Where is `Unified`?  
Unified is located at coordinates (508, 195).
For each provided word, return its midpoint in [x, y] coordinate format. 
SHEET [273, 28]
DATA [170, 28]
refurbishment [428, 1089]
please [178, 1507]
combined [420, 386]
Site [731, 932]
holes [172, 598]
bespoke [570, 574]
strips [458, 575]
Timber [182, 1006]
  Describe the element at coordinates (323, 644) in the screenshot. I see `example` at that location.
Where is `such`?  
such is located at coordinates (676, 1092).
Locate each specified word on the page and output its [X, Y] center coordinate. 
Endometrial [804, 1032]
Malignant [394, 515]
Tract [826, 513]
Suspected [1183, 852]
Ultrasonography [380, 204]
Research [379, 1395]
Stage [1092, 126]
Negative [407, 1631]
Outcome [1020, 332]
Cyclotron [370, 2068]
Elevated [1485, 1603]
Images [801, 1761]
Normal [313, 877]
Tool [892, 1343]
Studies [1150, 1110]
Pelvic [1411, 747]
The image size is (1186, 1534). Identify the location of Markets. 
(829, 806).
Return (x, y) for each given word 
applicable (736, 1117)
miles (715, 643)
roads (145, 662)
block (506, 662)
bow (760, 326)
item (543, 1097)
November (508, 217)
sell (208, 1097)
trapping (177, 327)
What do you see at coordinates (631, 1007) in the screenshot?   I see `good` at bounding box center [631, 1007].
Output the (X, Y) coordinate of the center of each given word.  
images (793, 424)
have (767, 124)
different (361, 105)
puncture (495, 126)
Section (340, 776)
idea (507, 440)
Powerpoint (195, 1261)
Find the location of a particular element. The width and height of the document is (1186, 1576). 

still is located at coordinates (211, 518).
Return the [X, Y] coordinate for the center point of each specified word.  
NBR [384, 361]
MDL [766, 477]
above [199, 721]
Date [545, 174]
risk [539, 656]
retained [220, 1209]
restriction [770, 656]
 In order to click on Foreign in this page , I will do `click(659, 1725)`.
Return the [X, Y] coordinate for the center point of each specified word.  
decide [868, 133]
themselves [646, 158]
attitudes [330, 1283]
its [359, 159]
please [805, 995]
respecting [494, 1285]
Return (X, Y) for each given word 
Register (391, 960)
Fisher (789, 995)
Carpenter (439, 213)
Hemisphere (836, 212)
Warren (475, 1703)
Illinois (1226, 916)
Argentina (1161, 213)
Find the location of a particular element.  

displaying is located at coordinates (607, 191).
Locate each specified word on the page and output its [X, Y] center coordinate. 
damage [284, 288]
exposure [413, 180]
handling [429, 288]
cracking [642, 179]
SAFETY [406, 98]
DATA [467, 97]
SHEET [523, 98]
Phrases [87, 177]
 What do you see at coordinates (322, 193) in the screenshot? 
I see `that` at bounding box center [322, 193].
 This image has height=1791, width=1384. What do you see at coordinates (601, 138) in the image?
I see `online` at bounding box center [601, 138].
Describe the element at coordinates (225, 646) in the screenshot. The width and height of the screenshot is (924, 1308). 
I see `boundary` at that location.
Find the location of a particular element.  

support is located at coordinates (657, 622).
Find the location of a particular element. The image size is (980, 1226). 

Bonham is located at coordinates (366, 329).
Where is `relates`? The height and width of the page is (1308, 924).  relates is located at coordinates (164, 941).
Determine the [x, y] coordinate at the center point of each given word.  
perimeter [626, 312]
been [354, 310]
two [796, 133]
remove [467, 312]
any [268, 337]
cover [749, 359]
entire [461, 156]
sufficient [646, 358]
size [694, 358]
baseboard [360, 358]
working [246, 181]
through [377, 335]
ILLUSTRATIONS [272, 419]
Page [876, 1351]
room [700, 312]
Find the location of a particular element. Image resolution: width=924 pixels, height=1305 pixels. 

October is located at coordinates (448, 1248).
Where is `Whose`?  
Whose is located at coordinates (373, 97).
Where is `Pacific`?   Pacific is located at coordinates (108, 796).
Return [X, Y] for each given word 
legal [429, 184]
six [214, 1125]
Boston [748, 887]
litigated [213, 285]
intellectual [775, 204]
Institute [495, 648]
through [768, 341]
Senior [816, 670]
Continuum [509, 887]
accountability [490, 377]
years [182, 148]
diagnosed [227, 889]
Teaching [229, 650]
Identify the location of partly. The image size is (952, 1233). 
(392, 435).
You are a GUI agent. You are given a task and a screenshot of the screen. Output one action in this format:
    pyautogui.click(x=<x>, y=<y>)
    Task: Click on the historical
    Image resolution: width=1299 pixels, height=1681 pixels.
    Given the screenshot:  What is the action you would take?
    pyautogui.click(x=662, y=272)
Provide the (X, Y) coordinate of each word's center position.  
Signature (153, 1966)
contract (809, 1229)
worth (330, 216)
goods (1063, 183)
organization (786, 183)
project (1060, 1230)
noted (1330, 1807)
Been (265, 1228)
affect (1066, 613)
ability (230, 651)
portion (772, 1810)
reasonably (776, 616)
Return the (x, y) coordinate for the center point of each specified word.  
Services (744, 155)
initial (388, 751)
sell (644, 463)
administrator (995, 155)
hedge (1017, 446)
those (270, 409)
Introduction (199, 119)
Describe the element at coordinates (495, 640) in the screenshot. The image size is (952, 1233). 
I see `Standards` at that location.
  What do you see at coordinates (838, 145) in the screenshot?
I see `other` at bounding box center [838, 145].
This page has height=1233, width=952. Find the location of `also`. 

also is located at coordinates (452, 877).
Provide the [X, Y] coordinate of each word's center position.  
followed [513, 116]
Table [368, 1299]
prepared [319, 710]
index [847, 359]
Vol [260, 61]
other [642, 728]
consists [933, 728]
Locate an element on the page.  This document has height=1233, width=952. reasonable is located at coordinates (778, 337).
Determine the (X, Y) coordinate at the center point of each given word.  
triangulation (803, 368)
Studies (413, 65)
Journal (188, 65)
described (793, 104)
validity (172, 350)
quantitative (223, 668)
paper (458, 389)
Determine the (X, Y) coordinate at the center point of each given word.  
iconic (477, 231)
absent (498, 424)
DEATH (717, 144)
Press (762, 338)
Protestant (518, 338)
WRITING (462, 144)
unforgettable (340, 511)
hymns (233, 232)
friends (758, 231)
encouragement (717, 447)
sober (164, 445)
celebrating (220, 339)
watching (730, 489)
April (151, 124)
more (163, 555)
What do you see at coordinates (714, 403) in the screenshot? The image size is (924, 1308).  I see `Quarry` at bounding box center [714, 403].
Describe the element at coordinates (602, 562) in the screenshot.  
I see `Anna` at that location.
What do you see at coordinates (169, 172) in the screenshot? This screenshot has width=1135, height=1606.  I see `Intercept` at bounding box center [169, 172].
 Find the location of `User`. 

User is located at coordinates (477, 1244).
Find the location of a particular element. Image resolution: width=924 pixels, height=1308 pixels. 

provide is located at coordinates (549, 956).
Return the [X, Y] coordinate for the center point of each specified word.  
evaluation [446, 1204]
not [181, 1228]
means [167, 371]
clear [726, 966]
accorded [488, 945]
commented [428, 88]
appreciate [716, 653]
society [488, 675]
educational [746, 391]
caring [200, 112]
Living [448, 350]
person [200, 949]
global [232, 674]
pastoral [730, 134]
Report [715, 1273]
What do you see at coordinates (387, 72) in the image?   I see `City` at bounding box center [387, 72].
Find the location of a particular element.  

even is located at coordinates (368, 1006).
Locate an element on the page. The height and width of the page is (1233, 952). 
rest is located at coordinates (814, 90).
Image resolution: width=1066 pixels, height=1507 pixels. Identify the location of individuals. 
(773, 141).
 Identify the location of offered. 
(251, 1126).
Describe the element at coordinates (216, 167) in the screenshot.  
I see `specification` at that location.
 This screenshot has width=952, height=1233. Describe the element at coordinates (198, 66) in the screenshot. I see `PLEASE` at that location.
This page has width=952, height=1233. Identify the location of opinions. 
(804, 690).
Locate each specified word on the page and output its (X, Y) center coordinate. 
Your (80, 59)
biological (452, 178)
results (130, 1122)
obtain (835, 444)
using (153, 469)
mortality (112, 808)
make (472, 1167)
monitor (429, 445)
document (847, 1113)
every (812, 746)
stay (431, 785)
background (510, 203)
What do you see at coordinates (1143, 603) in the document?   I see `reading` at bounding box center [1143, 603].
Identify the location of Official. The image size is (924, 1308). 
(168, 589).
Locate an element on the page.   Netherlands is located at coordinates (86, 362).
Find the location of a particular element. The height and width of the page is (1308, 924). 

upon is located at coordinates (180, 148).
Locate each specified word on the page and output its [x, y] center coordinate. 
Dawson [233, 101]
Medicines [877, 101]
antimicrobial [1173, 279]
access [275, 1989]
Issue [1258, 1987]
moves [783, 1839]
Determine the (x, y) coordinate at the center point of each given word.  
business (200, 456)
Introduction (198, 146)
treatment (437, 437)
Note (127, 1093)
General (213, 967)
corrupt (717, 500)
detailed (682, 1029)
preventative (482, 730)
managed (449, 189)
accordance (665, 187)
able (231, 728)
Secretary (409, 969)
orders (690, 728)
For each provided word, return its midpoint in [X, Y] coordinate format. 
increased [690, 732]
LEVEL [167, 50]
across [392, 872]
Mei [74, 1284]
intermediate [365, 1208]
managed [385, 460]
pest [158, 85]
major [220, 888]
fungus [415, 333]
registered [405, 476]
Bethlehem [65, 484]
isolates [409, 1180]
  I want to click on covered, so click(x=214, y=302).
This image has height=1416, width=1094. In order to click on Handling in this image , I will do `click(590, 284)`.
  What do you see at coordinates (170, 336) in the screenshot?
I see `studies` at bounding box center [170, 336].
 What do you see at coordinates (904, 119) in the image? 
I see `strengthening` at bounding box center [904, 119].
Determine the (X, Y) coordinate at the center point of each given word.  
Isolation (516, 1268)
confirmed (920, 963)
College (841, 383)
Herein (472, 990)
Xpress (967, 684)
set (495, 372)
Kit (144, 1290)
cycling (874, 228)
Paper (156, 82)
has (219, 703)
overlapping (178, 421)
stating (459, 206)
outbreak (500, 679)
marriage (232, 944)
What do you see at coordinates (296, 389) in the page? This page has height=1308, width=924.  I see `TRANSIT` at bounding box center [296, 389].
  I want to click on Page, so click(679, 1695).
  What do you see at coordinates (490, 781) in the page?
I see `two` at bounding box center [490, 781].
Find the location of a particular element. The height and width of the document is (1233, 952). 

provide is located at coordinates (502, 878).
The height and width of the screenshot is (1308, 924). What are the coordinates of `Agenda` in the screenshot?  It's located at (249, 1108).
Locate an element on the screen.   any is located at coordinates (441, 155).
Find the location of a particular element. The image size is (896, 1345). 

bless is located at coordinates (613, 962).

################

* Job *
Rewrite the data from the line with "Senior [816, 670]" to the line with "Been (265, 1228)" as a Markdown table with the columns Row and Line, numbering each row and leaving out blank lines.

* Solved problem *
| Row | Line |
|---|---|
| 1 | Senior [816, 670] |
| 2 | Continuum [509, 887] |
| 3 | accountability [490, 377] |
| 4 | years [182, 148] |
| 5 | diagnosed [227, 889] |
| 6 | Teaching [229, 650] |
| 7 | Identify the location of partly. The image size is (952, 1233).  |
| 8 | (392, 435). |
| 9 | You are a GUI agent. You are given a task and a screenshot of the screen. Output one action in this format: |
| 10 |     pyautogui.click(x=<x>, y=<y>) |
| 11 |     Task: Click on the historical |
| 12 |     Image resolution: width=1299 pixels, height=1681 pixels. |
| 13 |     Given the screenshot:  What is the action you would take? |
| 14 |     pyautogui.click(x=662, y=272) |
| 15 | Provide the (X, Y) coordinate of each word's center position.   |
| 16 | Signature (153, 1966) |
| 17 | contract (809, 1229) |
| 18 | worth (330, 216) |
| 19 | goods (1063, 183) |
| 20 | organization (786, 183) |
| 21 | project (1060, 1230) |
| 22 | noted (1330, 1807) |
| 23 | Been (265, 1228) |